§ **Required work**
The answer should be every line below, retyped exactly.
::: Data to use :::
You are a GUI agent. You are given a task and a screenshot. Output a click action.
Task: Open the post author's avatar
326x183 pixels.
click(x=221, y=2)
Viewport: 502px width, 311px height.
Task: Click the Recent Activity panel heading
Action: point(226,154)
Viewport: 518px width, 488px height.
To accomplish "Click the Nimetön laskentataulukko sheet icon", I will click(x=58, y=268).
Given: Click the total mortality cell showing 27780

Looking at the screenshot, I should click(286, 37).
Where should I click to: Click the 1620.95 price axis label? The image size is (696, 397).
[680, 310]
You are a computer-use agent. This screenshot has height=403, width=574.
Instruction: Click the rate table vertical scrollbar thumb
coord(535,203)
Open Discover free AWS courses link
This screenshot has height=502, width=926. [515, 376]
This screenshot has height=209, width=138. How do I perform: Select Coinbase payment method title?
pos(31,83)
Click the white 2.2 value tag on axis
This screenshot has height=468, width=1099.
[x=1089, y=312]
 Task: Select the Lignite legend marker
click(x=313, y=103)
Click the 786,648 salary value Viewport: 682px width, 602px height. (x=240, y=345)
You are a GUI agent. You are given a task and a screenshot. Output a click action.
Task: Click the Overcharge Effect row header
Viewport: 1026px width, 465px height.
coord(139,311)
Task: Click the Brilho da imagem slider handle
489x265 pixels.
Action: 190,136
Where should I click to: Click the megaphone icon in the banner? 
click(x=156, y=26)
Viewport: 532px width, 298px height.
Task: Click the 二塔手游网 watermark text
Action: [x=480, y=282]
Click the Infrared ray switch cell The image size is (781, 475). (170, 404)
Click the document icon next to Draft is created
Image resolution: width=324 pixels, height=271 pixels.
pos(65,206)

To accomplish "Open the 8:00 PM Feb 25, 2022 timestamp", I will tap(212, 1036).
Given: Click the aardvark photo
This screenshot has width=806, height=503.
:::
§ **Exercise result**
You are a GUI agent. You are given a task and a screenshot. Output a click action.
Task: Open the post author's avatar
326x183 pixels.
click(x=221, y=2)
Viewport: 502px width, 311px height.
Task: Click the Recent Activity panel heading
Action: point(226,154)
Viewport: 518px width, 488px height.
To accomplish "Click the Nimetön laskentataulukko sheet icon", I will click(x=58, y=268).
Given: Click the total mortality cell showing 27780

Looking at the screenshot, I should click(286, 37).
Where should I click to: Click the 1620.95 price axis label? The image size is (696, 397).
[680, 310]
You are a computer-use agent. This screenshot has height=403, width=574.
Instruction: Click the rate table vertical scrollbar thumb
coord(535,203)
Open Discover free AWS courses link
This screenshot has height=502, width=926. [515, 376]
This screenshot has height=209, width=138. How do I perform: Select Coinbase payment method title?
pos(31,83)
Click the white 2.2 value tag on axis
This screenshot has height=468, width=1099.
[x=1089, y=312]
 Task: Select the Lignite legend marker
click(x=313, y=103)
Click the 786,648 salary value Viewport: 682px width, 602px height. (x=240, y=345)
You are a GUI agent. You are given a task and a screenshot. Output a click action.
Task: Click the Overcharge Effect row header
Viewport: 1026px width, 465px height.
coord(139,311)
Task: Click the Brilho da imagem slider handle
489x265 pixels.
Action: 190,136
Where should I click to: Click the megaphone icon in the banner? 
click(x=156, y=26)
Viewport: 532px width, 298px height.
Task: Click the 二塔手游网 watermark text
Action: [x=480, y=282]
Click the Infrared ray switch cell The image size is (781, 475). (170, 404)
Click the document icon next to Draft is created
Image resolution: width=324 pixels, height=271 pixels.
pos(65,206)

To accomplish "Open the 8:00 PM Feb 25, 2022 timestamp", I will tap(212, 1036).
Given: Click the aardvark photo
This screenshot has width=806, height=503.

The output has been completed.